Question 4: Will inputs to the system be used as training data?

Why ask this question? Some laws require that AI model inputs be preserved for a period of time to monitor the AI model’s performance. However, there are instances where AI model inputs may be used as additional training data. This can be an issue if certain information (e.g., personally identifying information or trade secrets) is used as part of the AI model inputs.

PERFORMANCE

Question 5: How was the AI model tested, evaluated, validated, and verified? 

Why ask this question? After an AI model is trained, it typically goes through several quality assurance steps (e.g., automated evaluation against test data or community benchmarks). Additionally, the AI model may be subject to human validation, such as review by AI model validation teams or third party ‘red teaming’ exercises. Knowing what evaluations were done, as well as how an AI model performed on them, can help set reasonable expectations for AI model performance.

Question 6: What are known limitations of the system? 

Why ask this question? AI models have specific limitations due to their original training data, AI model design decisions, or update frequency. These AI model limitations should be clearly documented. Additionally, your organization should consider the interplay between the existing AI model limitations and  those limitations your organization may want to impose on them.

RISK MANAGEMENT

Question 7: What are your organization’s AI policies?

Why ask this question? AI governance is not limited to AI models, but rather it requires buy-in from every level of the organization.
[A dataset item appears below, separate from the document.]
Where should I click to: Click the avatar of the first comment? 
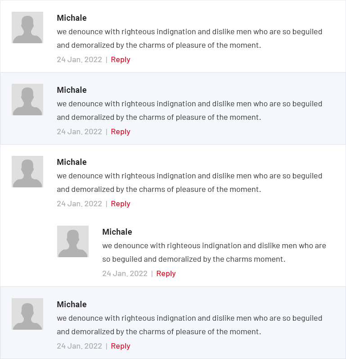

This includes documenting and implementing policies to address an AI system’s trustworthiness, transparency, and responsible design. When considering vendors, it is important to consider what policies and procedures are in place to oversee AI systems throughout their life cycles. Vendors should also be able to demonstrate compliance with applicable AI governance regulations. 

Question 8: How have you operationalized your AI policies?

Why ask this question? AI policies help describe what an organization intends to do when developing and deploying their AI solutions. However, how it operationalizes those policies is equally as important. 

Question 9: How do you document your AI systems?

Why ask this question? Improving transparency within the AI supply chain requires that organizations have clear documentation for their AI systems. Documentation should cover both technical and non-technical aspects throughout the system’s life cycle. It should be traceable, with clear individuals or teams responsible for each section of documentation. Recording and retaining this information is especially important for complying with regulations that require transparency from third parties.

ETHICAL CONSIDERATIONS

Question 10: What bias and fairness considerations went into your AI model?

Why ask this question? There are many ways to measure potential bias and fairness in an AI system. It is not enough to say an AI model is ‘fair’ and ‘unbiased’ without providing what metrics were used to determine that. Having a quantitative understanding of an existing AI system’s bias can help with subsequent bias testing.

Conclusion

When selecting the right AI vendor, you will need to look beyond their technical capabilities and cost. Instead, you must also prioritize understanding how a supplier's AI system will interact with your organization’s operations. By using these questions as a starting point in your due diligence process, you are doing more than simply evaluating a product; you are ensuring its fulfilling your organization’s strategic, operational, and ethical goals.